Non mi sembra vero che sia morto Fuentes e sono disposto a provare il contrario. Così come Borges dimostrò che siamo la realizzazione di quello che abbiamo letto e Cortázar provò che se non possiamo cambiare il mondo dobbiamo cambiare la funzione della lettura, ho la sensazione che Fuentes abbia stabilito che non smetteremo mai di leggere ciò che abbiamo letto. È così, uno legge ogni volta di nuovo, come se il tempo fosse un’invenzione della lettura.

Per questo Fuentes confessò che leggeva il Chisciotte ogni anno, perché nel calendario della lettura il libro è sempre diverso. Di modo che leggere è un modo di rifare il tempo, e scrivere è dare al tempo un’altra opportunità. Carlos Fuentes è stato particolarmente generoso con il tempo, gli ha dato varie vite: mitiche, apocalittiche, fantastiche, politiche, storiche e simmetriche. Nelle sue mani il tempo è diventato malleabile, in divenire, transitivo, puro decorso nell’errare della vita.

Qualche anno fa ormai, lessi in una rivista argentina, Crisis, un racconto di Carlos Fuentes nel quale una pantera, scappata da uno zoo, si nasconde nell’appartamento di un uomo. M’impressionò il tratto dinamico, leggermente ironico, di questo racconto fresco, allo stesso tempo mondano e angosciante. Quando incontrai Fuentes gli dissi quanto mi aveva intrigato il suo ultimo racconto, Pantera en jazz. «Ma quello è uno di primi racconti che ho scritto» protestò divertito. Pantera en jazz è un racconto che non fu incluso nel Los días enmascarados, un libro del 1954. La rivista aveva omesso l’anno di pubblicazione, ma perché potei leggerlo come un racconto recente? Nella Casa de América, a Madrid, durante un incontro di scrittori, con accanto Carlos Fuentes come testimone della difesa, raccontai questa storia, aggiungendo però una variante.

Elenco dei compiti:
1/ Riporti fedelmente il passo del testo su Carlos Fuentes che si apre con le parole "Qualche anno fa" e si chiude con "però una variante.".
2/ Prosegua il testo su Carlos Fuentes a partire dalla sua ultima frase.
Il materiale non è necessario per svolgere i compiti.

Informazioni fornite:
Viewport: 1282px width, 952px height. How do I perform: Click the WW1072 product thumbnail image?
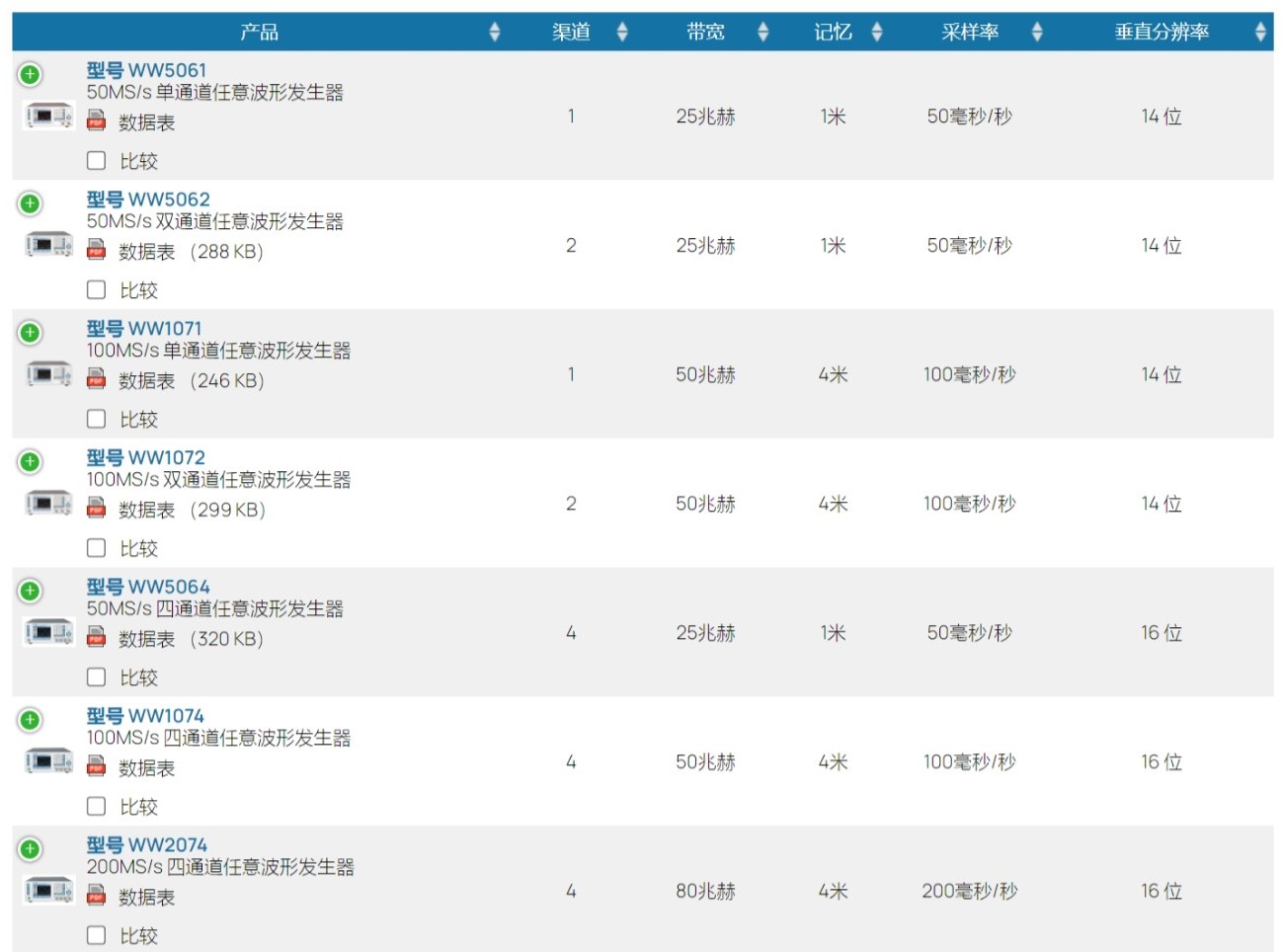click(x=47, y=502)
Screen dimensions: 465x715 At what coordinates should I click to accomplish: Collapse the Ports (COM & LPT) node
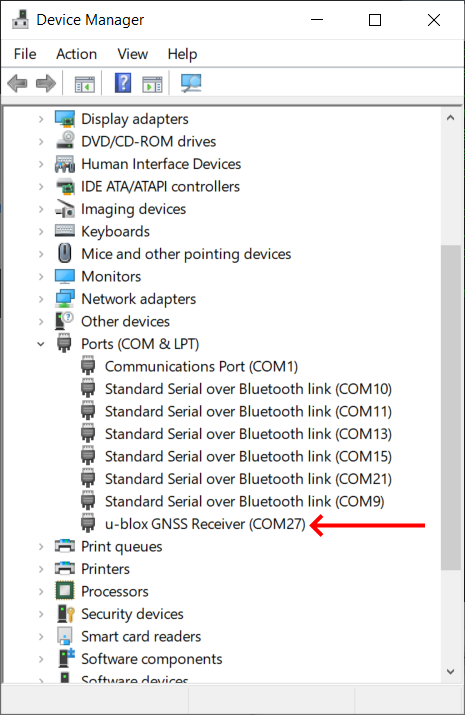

Risposte ai compiti:
1/
Qualche anno fa ormai, lessi in una rivista argentina, Crisis, un racconto di Carlos Fuentes nel quale una pantera, scappata da uno zoo, si nasconde nell’appartamento di un uomo. M’impressionò il tratto dinamico, leggermente ironico, di questo racconto fresco, allo stesso tempo mondano e angosciante. Quando incontrai Fuentes gli dissi quanto mi aveva intrigato il suo ultimo racconto, Pantera en jazz. «Ma quello è uno di primi racconti che ho scritto» protestò divertito. Pantera en jazz è un racconto che non fu incluso nel Los días enmascarados, un libro del 1954. La rivista aveva omesso l’anno di pubblicazione, ma perché potei leggerlo come un racconto recente? Nella Casa de América, a Madrid, durante un incontro di scrittori, con accanto Carlos Fuentes come testimone della difesa, raccontai questa storia, aggiungendo però una variante.

2/
Scritto dal Fuentes giovane, suggerii, era evidente lo stile maturo, che padroneggia con sapienza la dinamica cangiante di una prosa autocosciente. Di contro, scritto dal Carlos Fuentes attuale, quale audacia da racconto surreale, quale libertà di gioco, in una prosa che riproduce il ritmo del jazz. Fuentes, provai a dire ricorrendo alla favola di Pierre Menard, ha romanzato la lettura, perché è nel momento della lettura che diamo senso a un suo testo; a tal punto che acquisisce la forma della nostra lettura. Se Borges drammatizza la scrittura come interpretazione del lettore che si appropria del testo, Fuentes converte in finzione l’atto stesso del leggere, tanto che si produce una sorta di sdoppiamento del tempo, la libertà di rifarlo per piacere.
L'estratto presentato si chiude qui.